The Ativan? Well, it does seem to calm my anxiety somewhat, but it leaves me very sleepy, indifferent, and rather like a zombie. I feel like I’m walking through life with cotton in my ears. A co-worker said I seem calmer and don’t snap at her and my other co-worker as much—something I wasn’t aware of doing in the first place.
Some months ago Austin was hit with an afternoon rain storm so severe that traffic lights got knocked out, several accidents took place, and drive-time traffic was more snarled than usual. My evening commute, which normally takes about 20 minutes, took more than an hour. Those of us stuck on the bus—passengers and driver alike—were almost bonded by the crisis. We felt, as it were, like survivors in a lifeboat after our ship had sunk.
One of the passengers that day was a friendly, if morbidly obese, overly-talkative, and none-too-intelligent woman, who insisted on introducing herself and trying to get to know everyone. On subsequent commutes she has spotted me hiding behind my book and come over to talk.
She has learned, for example, that I like movies. Her tastes in movies run to fantasy and bad sci fi—the sort of crap James is into. I’m more into foreign films and documentaries. And when she asked me to describe the last movie I’d seen and I did so, she looked bewildered, as if the description was more than her tiny little brain could handle, and she creased her jowly face and said, “You’re into some pretty weird stuff.” And then, quoting Jeremy Irons in “Absence of Malice,” I replied in a sepulchral voice, “You have no idea.”
And so on this particular Friday she rather baldly announced, “You know, I really wanna see a movie.

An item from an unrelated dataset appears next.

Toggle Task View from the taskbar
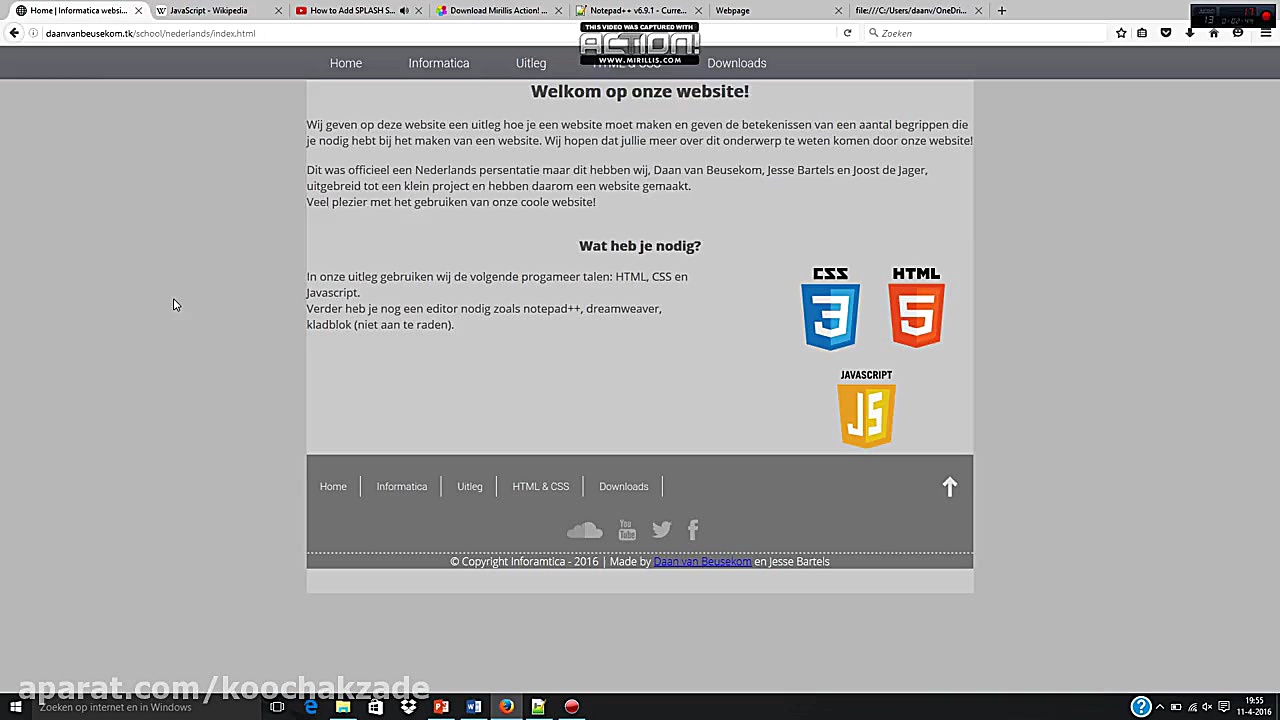click(x=277, y=707)
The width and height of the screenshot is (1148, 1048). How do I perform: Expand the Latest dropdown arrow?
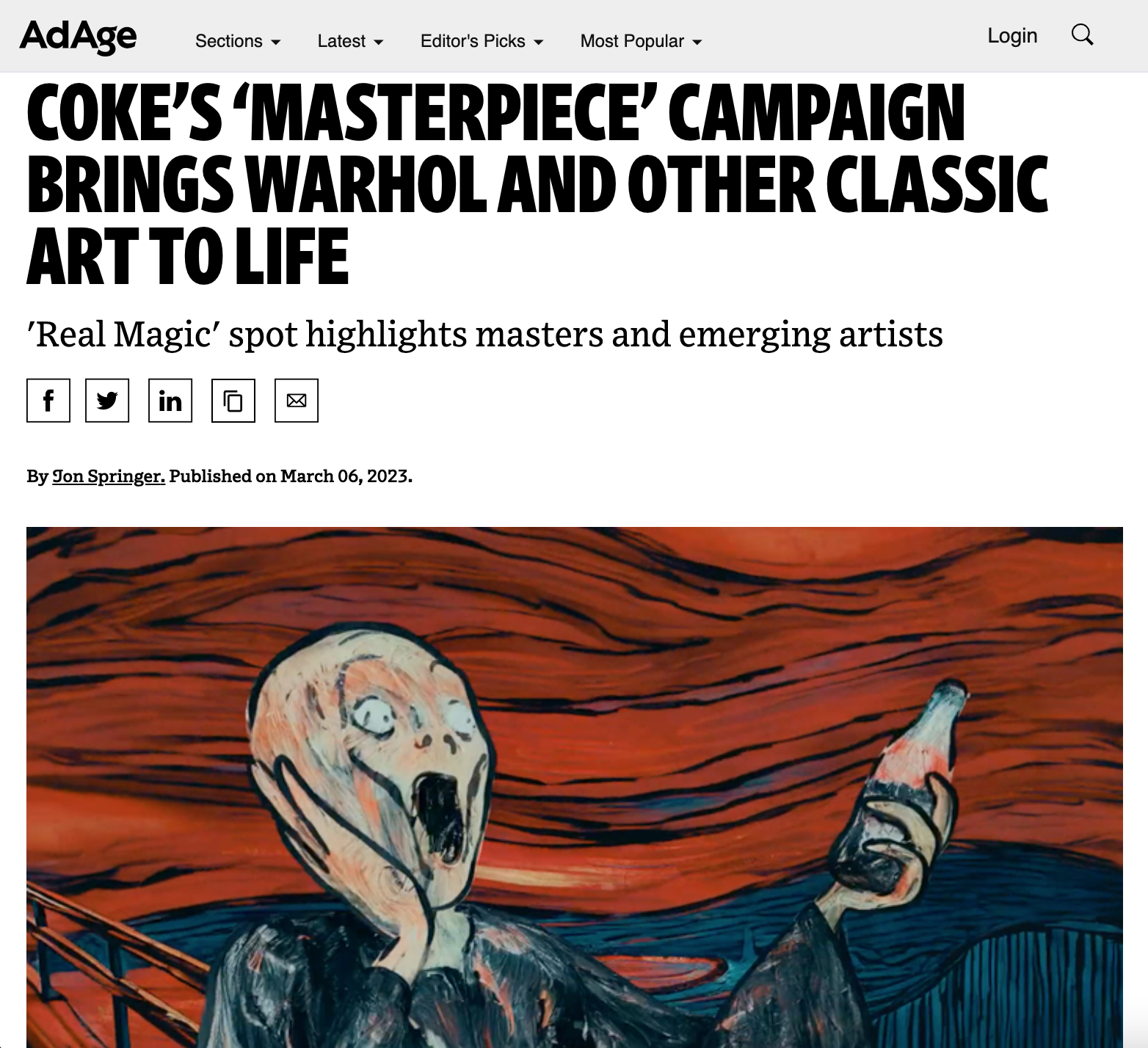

Would you like to see a movie Monday?” I refused to let this woman become more familiar with me. I didn’t want to know her in the first place, and she already knew more about me than I cared for her to. So I declined, saying there weren’t any mainstream movies playing that I wanted to see.
Later, when I mentioned this to James, he made the typically obnoxious suggestion that I should a) take this woman up on her offer, and b) pursue a relationship with her. I was disgusted, and angrily explained that I didn’t want to know or “date” her, that fat women don’t appeal to me, that she was dull and ignorant, and that I didn’t want people to see us together and think, “Hey, look at those two lard-asses together.” I added that for much of my life people have suggested that since I’m fat, the best that I can hope for is to date a fat woman. I said that the last thing I wanted at this point was a fucking relationship with anybody of any description, but especially with someone who disgusted me. And James, predictably, said, “Oh, you just don’t want to date her because you’re a fag.”
Sure, James. That has to be it. You’re always right, aren’t you?
And still people wonder why I’ve withdrawn from the human race.
When will people learn to just leave me the fuck alone, that I don’t wish to be bothered?
Anyway that same Friday evening, the 28th, I went to the neighborhood art house to go see “December Boys” and found a band playing in front of the theatre and a line stretching around two corners of the building. Lo and behold, I had walked right into opening night of the Austin Gay and Lesbian International Film Festival. There’s got to be a joke in there somewhere about life being like walking into a gay film festival, but I’m too sedated now to think of one. Suffice it to say, the crowd had the lobby, um, “packed,” and they made a hell of a lot of noise in their auditorium, which was right next door to mine.